In the secretory epithelial cell of mammary gland, milk protein precursors are assembled on the ribosomes of the highly developed rough endoplasmic reticulum (ER). All milk proteins have conserved secretory signal peptide sequences, which lead the growing nascent peptides to insert into the lumen of the ER. The proteins are then transported to the Golgi apparatus. The caseins then gradually intercalate with each other, calcium and phosphate to form a submicellar structures which lead to the formation of casein micelles, finally secreted by reverse pinocytosis (Farrell et al. 2006). Protein folding in the ER is monitored by ER quality control (ERQC) mechanisms. Proteins that pass ERQC criteria traffic to their final destinations through the secretory pathway, whereas non-native and unassembled subunits of multimeric proteins are degraded by the ER-associated degradation (ERAD) pathway (Vembar and Brodsky 2008). Overall, the environment of the ER lumen would be conducive to the proper casein-casein association, which helps them to escape ERAD and move onto the Golgi for processing and secretion. Thus the recombinant proteins as SERPINA1, SERPINC1, SERPING1 and BCHE, which have compact spherical structures composed of mainly alpha beta, 2-lalyer or 3-layer sandwich like domains, presumably form self-association or interact with caseins through the conserved structural elements, and escape the ERAD, and are efficiently transported to the Golgi apparatus to assemble micelles, and ultimately efficiently secreted into milk, lead to a high expression level in the transgenic milk. In contrast, AFP, CAT, FIX, IL2, NGF, and tPA all have a mainly alpha or beta barrel based domain which is quite different from casein (Supplementary Fig. 10). They may not interact with caseins properly and are aggregated to evoke the ERAD, thus fail to traffic to the Golgi apparatus, and ultimate lead to less efficient expression in the milk of transgenic animals.

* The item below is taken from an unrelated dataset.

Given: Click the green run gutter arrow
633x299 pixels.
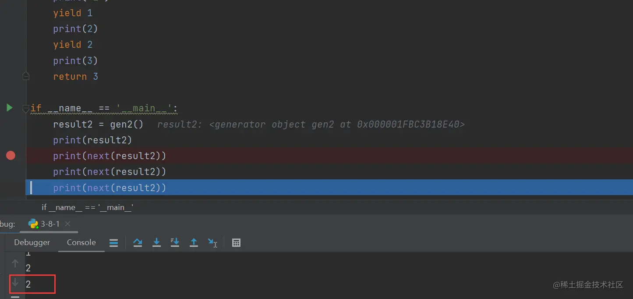Looking at the screenshot, I should tap(9, 108).
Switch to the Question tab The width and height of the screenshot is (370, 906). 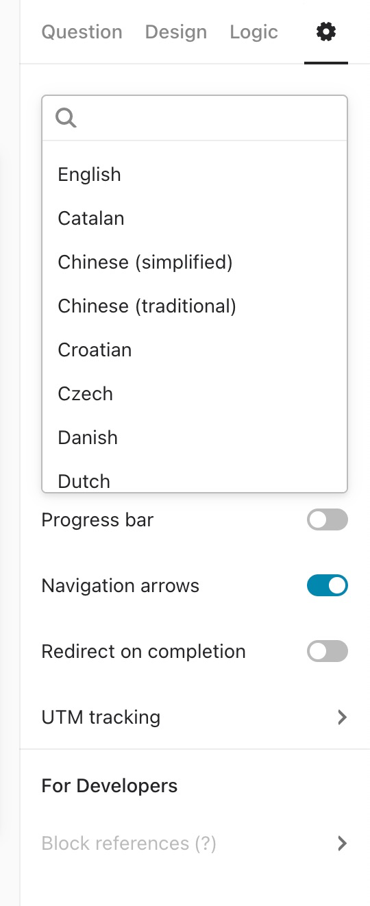(82, 32)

Today it is still difficult to exactly predict the expression efficiency of one transgenic animal bioreactor. Because the expression efficiency of mammary transgene relies on a series of complex molecular regulation and cellular process. And it may be animal species dependent. Protein tertiary structure may be an important factor affecting the expression of animal mammary transgene. We doubt this is an absolute factor but, for example, for those proteins failing to secrete into transgenic milk even after transcriptional optimization, we might need to pay more attention to their tertiary structures. We may need to generate a group of elaborately designed gene targeting mice expressing structural distinct proteins under similar transcriptional regulation to verify this hypothesis. Furthermore, if for mammary transgenes encoding proteins that are structurally distinct from caseins such that they may pass through the ER/Golgi-dependent classical secretion pathway inefficiently, raises engineering the non-classical secretary pathway (He et al. 2008a, b; Nickel 2003) as an intriguing option.